Three reasons why having a flatmate could enhance your home life.
on 10 March 2015 by Aaron
Despite a commonly held stereotype of flatmates, the days of over crowded, party culture share houses are all but gone. In fact, the reality is that the average flatmate today is 27 years old, works full time and is generally looking for a comfortable home with good amenities.
Opening your home to a flatmate can be a rewarding experience and can also offer you a way help reduce your living expenses. So if you currently have a spare room, here are three reasons why a flatmate could enhance your life.
One of the main reasons people will rent out a spare room is for extra cash. Whether it’s to split the rent or offset your own mortgage there is no denying living costs reduce considerably when there are more people. If you own your own home, getting a flatmate is a perfect way to earn extra income. In 2014 the average room in Australia rented for around $183 per week, while some inner city suburbs topped $300 per week. However, it is important remember that your new flatmate should be treated as a contributing member of the home and not a cash cow.
In 2014 the average room in Australia rented for around $183 per week, while some inner city suburbs topped $300 per week.
Someone to rely on
Living on your own can mean an empty house when you go away or no one to feed the dog when you’re late home from work. While you should never expect a flatmate will be there to pet-sit or wait around for the plumber, a flatmate can become a reliable companion. Recently on our site we have seen an increase in people offering rooms on the proviso that the potential flatmate loves dogs, is happy to mind the kids once in a while or even open to having a social glass of wine weekend. It makes perfect sense and can be a win-win situation with potential flatmates who are looking to become a proper member of the household, rather than just a lodger. Obviously this type of arrangement requires an element of trust, however, it can prove to be a life saver when the pet sitter falls through or you have left the house with the dryer on.
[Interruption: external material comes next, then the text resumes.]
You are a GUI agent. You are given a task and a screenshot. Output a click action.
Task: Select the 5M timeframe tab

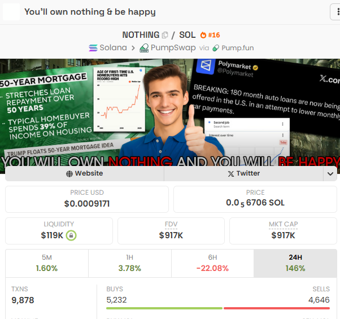[x=47, y=263]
Whether you’re trying to brush up on your linguistics or even culinary ability, a flatmate could bring some welcomed new skills to the home. It is also an opportunity to show international guests some insights into the Australian culture and way of life. As an example, a recent listing on our site was for a lady looking for a German speaking flatmate to help her improve her linguistics. In return she was offering to help that person learn piano and improve their english.
Living with others from different cultures can cause some sticking points, so it’s important both sides enter the agreement with open minds. Those renting their rooms may also need to allow a touch of flexibility while new guests become familiar with the home and their new flatmates.
Getting a flatmate can be a rewarding experience, both financially and socially.
Getting a flatmate can be a rewarding experience, both financially and socially. To ensure your success in sharing, take your time when considering a flatmate. A social fit is just as important as their reliability or financial stability. Remember that sharing a home won’t be for everyone, but you may find the benefits could improve your home life.